KU rules out data theft, eyeing third-party evaluation of IT infra

Leak of Index File of database being probed internally

Irfan Tramboo

Srinagar, Aug 29: After the alleged data breach that was reported at the University of Kashmir, the authorities today said that there has not been any “unusual activity” on their live servers while they completely ruled out any data theft.
Officials told Excelsior the preliminary investigation that was carried out brought to the fore that the data was unaltered, unencrypted and no unusual activity was observed on the live servers, while they hinted at the third-party evaluation of the IT infrastructure of the Varsity.
“We have carried out detailed analysis and we have found nothing unusual even as the same has been reviewed by an independent team,” Dr. Maroof Naieem Qadri who heads the Directorate of IT&SS of the varsity said.
It is to be noted here that earlier this month, an Index File that showed the contents of the database was shared on the dark web to be sold for $250, prompting the authorities at the KU to ascertain the veracity of the alleged data breach. However, that file was later deleted from the forum where it was shared.
Dr. Qadri said that the index file that was shared on the dark web only had the count of the database while, he said, they (hackers) had no access to the database. “The academic history of the students is already public, but the index showed only the count, and the internal data, as per our analysis was unaltered,” he said.

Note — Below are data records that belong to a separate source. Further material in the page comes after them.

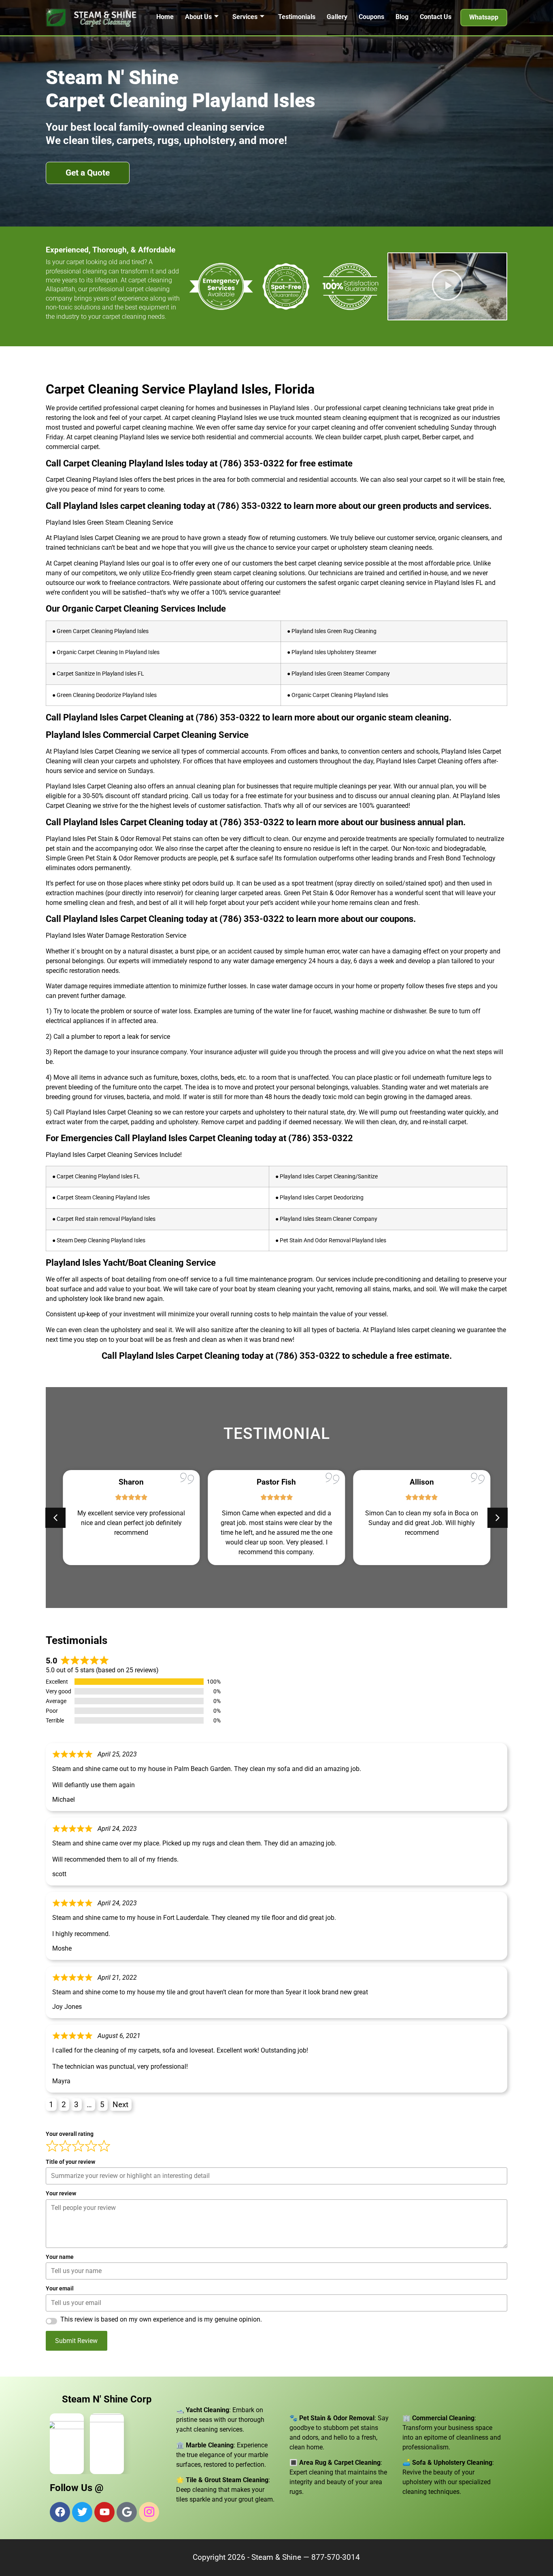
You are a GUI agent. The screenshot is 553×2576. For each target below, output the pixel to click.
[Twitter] (82, 2512)
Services (244, 17)
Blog (402, 17)
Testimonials (296, 17)
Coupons (371, 17)
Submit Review (76, 2341)
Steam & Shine (276, 2557)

In this regard, the KU authorities have also scrutinized the databases thoroughly and the same has been going on since the day the alleged data breach was reported, while the concerned department has submitted its report to the committee concerned. “Simultaneously an independent team came from a different university. They have also reviewed it.”

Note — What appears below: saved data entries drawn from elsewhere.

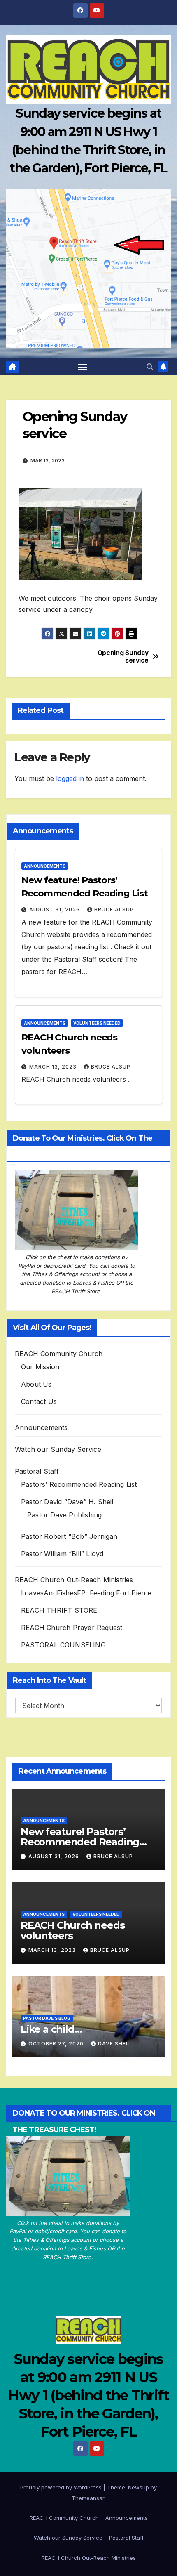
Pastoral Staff (37, 1471)
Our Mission (40, 1367)
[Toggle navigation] (83, 367)
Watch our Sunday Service (58, 1449)
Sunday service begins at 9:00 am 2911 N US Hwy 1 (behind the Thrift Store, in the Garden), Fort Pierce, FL (88, 2395)
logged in (70, 778)
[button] (150, 367)
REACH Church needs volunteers (72, 1930)
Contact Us (39, 1401)
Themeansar (88, 2498)
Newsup (138, 2487)
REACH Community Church (58, 1353)
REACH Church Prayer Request (71, 1627)
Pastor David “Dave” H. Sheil (67, 1502)
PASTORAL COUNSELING (63, 1645)
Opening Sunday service (123, 656)
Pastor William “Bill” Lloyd (62, 1554)
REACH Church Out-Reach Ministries (74, 1580)
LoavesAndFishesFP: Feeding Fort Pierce (86, 1593)
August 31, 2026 (55, 909)
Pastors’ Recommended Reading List (79, 1484)
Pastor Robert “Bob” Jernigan (69, 1536)
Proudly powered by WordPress (61, 2487)
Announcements (44, 865)
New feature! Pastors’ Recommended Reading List (80, 1842)
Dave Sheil (114, 2044)
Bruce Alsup (114, 909)
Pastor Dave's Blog (46, 2018)
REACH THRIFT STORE (59, 1610)
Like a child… (51, 2029)
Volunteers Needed (97, 1023)
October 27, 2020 (56, 2044)
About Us (36, 1384)
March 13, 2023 (53, 1067)
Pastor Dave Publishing (64, 1515)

He said that the KU does not have any critical data such as details of the credit cards, and personal data stored and when those are not in store, he said, there is no question of the theft of the same.
“The security audit concerning the IT infrastructure has been carried out and we have not been able to identify any security breach in this regard; I assure you that there has not been any theft of the data,” he said.
With regard to the access of the alleged hackers to the Index File of the Database which was shared on the dark web, he said that that matter is being probed internally. “Somebody might have shared the information about the index file which was shared on the dark web internally and we are probing that,” he said.
Dr. Qadri said that apart from the security audit of the IT infrastructure, several other audits are going on while he underlined that a third party evaluation of the same will also be carried out soon.